Colon cancer (CC) is the third most common cancer worldwide, highlighting the importance of developing effective prevention strategies. Accumulating evidence supports that aspirin use reduces CC incidence. We reported previously that aspirin suppresses age-associated and CC-relevant DNA methylation (DNAm) in healthy colon. Here we addressed the aspirin's effectiveness in longitudinal cohort.
We measured genome-wide DNAm in 124 healthy normal mucosa samples taken at baseline (time point 1, t1) and after 10-years follow-up (time point 2, t2) from a longitudinal female screening cohort. We investigated the time-dependent methylation drift in aspirin users and nonusers using multivariable regression and related the modulatory effect of aspirin to colonic epigenome-aging and CC.
Over time, compared to nonusers, long-term (≥ 2 years) aspirin users showed less hypermethylated CpGs (proximal: 17% vs. 87%; distal: 16% vs. 70%) and more hypomethylated CpGs (proximal: 83% vs. 13%; distal: 84% vs. 30%). Overall, users showed 2% (P = 0.02) less mean methylation levels than nonusers in proximal colon and displayed repressed methylation age (mAge). Methylation loss in users occurred at several CC-specific tumor suppressors that gained methylation in nonusers. Methylation loss in users effected genes involved in immune system and inflammation, while methylation gain in nonusers effected genes involved in metabolism.
This is the first longitudinal study demonstrating effectiveness of aspirin-use in suppression of age-related and CC-relevant hypermethylation in the normal colon. These findings provide a rationale for future studies to evaluate loci that may serve as markers to identify individuals that will benefit most from aspirin and hence increase its efficiency in CC prevention and therapy.

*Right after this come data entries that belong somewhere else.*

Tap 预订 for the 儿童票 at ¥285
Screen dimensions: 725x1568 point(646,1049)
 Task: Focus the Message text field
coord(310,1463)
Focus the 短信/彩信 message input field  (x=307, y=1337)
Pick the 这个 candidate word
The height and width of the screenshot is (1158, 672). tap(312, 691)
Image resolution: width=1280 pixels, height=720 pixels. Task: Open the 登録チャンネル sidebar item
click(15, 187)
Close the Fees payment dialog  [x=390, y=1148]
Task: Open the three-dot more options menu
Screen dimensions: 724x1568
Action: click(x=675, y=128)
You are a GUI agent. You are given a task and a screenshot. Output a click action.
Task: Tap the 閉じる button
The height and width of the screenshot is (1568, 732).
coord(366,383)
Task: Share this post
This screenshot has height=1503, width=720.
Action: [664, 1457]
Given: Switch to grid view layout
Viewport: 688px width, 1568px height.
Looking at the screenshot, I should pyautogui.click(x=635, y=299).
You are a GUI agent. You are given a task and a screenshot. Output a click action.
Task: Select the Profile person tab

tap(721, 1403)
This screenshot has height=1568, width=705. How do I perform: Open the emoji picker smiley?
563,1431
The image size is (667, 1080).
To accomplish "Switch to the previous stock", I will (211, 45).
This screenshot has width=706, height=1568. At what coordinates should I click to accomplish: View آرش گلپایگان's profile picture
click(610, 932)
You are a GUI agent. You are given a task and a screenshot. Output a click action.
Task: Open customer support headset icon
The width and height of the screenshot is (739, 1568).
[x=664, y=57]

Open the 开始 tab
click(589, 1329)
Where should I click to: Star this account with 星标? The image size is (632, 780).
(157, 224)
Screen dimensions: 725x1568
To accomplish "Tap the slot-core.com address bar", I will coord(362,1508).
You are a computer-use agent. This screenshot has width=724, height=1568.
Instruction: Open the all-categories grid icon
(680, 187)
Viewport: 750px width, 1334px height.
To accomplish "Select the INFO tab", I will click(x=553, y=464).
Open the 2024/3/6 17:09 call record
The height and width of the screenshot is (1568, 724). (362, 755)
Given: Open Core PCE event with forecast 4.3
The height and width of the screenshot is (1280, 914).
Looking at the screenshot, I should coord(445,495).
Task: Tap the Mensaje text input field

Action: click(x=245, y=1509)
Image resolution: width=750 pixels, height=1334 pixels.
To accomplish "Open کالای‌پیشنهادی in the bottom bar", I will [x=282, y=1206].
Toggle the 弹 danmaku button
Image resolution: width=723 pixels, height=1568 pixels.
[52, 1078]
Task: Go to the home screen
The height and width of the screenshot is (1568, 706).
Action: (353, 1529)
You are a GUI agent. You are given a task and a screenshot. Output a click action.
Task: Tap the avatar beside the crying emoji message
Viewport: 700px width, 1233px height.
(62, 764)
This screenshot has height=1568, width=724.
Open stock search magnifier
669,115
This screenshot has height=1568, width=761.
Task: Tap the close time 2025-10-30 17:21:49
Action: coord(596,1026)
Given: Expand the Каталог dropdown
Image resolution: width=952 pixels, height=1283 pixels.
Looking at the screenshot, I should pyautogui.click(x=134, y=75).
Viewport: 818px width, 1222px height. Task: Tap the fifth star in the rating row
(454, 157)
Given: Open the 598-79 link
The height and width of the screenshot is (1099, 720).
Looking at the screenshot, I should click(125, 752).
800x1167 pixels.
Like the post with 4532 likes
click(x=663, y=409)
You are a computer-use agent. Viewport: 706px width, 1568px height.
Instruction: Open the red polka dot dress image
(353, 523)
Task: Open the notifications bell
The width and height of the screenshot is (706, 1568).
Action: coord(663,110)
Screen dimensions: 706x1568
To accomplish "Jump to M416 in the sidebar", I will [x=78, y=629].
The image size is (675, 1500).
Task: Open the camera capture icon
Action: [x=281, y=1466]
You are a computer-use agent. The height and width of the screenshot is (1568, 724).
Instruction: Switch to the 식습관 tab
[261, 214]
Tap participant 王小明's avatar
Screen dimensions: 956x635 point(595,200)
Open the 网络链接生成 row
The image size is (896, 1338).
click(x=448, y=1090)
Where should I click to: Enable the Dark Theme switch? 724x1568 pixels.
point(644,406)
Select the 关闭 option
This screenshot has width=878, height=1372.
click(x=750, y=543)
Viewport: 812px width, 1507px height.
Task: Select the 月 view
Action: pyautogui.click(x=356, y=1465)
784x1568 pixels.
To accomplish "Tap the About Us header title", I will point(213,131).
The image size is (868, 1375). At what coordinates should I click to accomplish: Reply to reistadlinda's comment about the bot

结肠癌(CC)是全球第三大常见癌症,这凸显了开发有效预防策略的重要性。越来越多的证据表明,阿司匹林的使用可以降低 CC 的发病率。我们之前曾报道过,阿司匹林可以抑制健康结肠中与年龄相关和 CC 相关的 DNA 甲基化(DNAm)。在这里,我们在纵向队列中研究了阿司匹林的疗效。
我们在一个女性筛查队列中,从 124 名健康正常黏膜样本中测量了全基因组 DNAm,这些样本是在基线(时间点 1,t1)和 10 年随访(时间点 2,t2)时采集的。我们使用多变量回归研究了阿司匹林使用者和非使用者的时间依赖性甲基化漂移,并将阿司匹林的调节作用与结肠表观遗传衰老和 CC 相关联。
随着时间的推移,与非使用者相比,长期(≥2 年)阿司匹林使用者表现出较少的超甲基化 CpG(近端:17%对 87%;远端:16%对 70%)和更多的低甲基化 CpG(近端:83%对 13%;远端:84%对 30%)。总体而言,与非使用者相比,使用者在近端结肠的平均甲基化水平低 2%(P=0.02),并显示出抑制的甲基化年龄(mAge)。使用者中的甲基化丢失发生在几个 CC 特异性肿瘤抑制基因上,这些基因在非使用者中获得了甲基化。使用者中的甲基化丢失影响了免疫系统和炎症相关的基因,而非使用者中的甲基化获得则影响了代谢相关的基因。
这是第一项证明阿司匹林使用对正常结肠中与年龄相关和 CC 相关的高甲基化有抑制作用的纵向研究。这些发现为未来的研究提供了依据,以评估可能作为标记物的基因,以识别最受益于阿司匹林的个体,并因此提高阿司匹林在 CC 预防和治疗中的效率。